My husband died in June. We were sitting on the sofa talking about what we were going to do for our anniversary the following day. We kissed, said, "I love you" and I went to bed. I found him on the sofa the following morning. I'm not supposed to be a widow at 32 years old. I still expect him to walk through the door.
posted by moosedogtoo at 9:06 PM on September 25, 2005


Wow, I thought the article was intense and moving, but the thread is much more so.
posted by OmieWise at 5:28 AM on September 26, 2005



Very much more so. Thank you all, from the bottom of my heart.
posted by matteo at 6:50 AM on September 26, 2005


Jesus, moosedogtoo, my condolences.
posted by jokeefe at 11:17 AM on September 26, 2005


They had been married for forty years. Except for the first five months, when John still worked at Time, they both stayed home and wrote in an amazing intimacy: "We were together twenty-four hours a day." Even during the occasional week apart, if she were teaching in Berkeley or he had gone to Las Vegas, they talked on the telephone several times a day. When, in the second paragraph of her first column for Life magazine, she dropped a rhetorical grenade—"We are here on this island in the middle of the Pacific in lieu of filing for divorce"—upset readers simply weren't aware that John had edited the column, as he edited everything she wrote, and then drove her to Western Union so she could file it.
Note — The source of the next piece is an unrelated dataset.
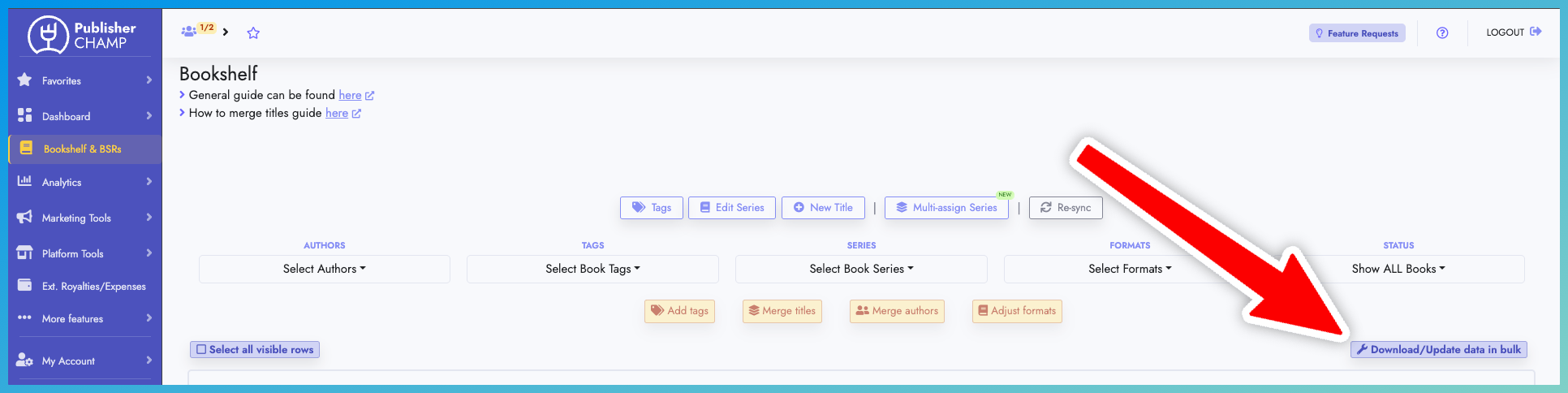The width and height of the screenshot is (1568, 393).
Task: Open Tags management button
Action: click(651, 208)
You'd think they needed each other to breathe. But you'd also think that Didion, the tarmac woman, has been rehearsing death for many years on many runways. It's her preferred tropic, as skepticism is her preferred meridian. Maria in Play It As It Lays not only expects to die soon, but also believes that planes crash if she boards them in "bad spirit," that loveless marriages cause cancer, and that fatal accidents happen to the children of adulterers. Charlotte in A Book of Common Prayer dreams only of "sexual surrender and infant death," and came to Boca Grande in the first place because it's "at the very cervix of the world, the place through which a child lost to history must eventually pass." The body count in Democracy is remarkable, not even including the Reuters correspondent and the AID analyst who are poisoned in Saigon in 1970 by oleander leaves, "a chiffonade of hemotoxins." In The Last Thing He Wanted, everybody we care about will die, leaving only Arthur Schlesinger Jr. to eat by candlelight and Ted Sorensen to swim with the dolphins.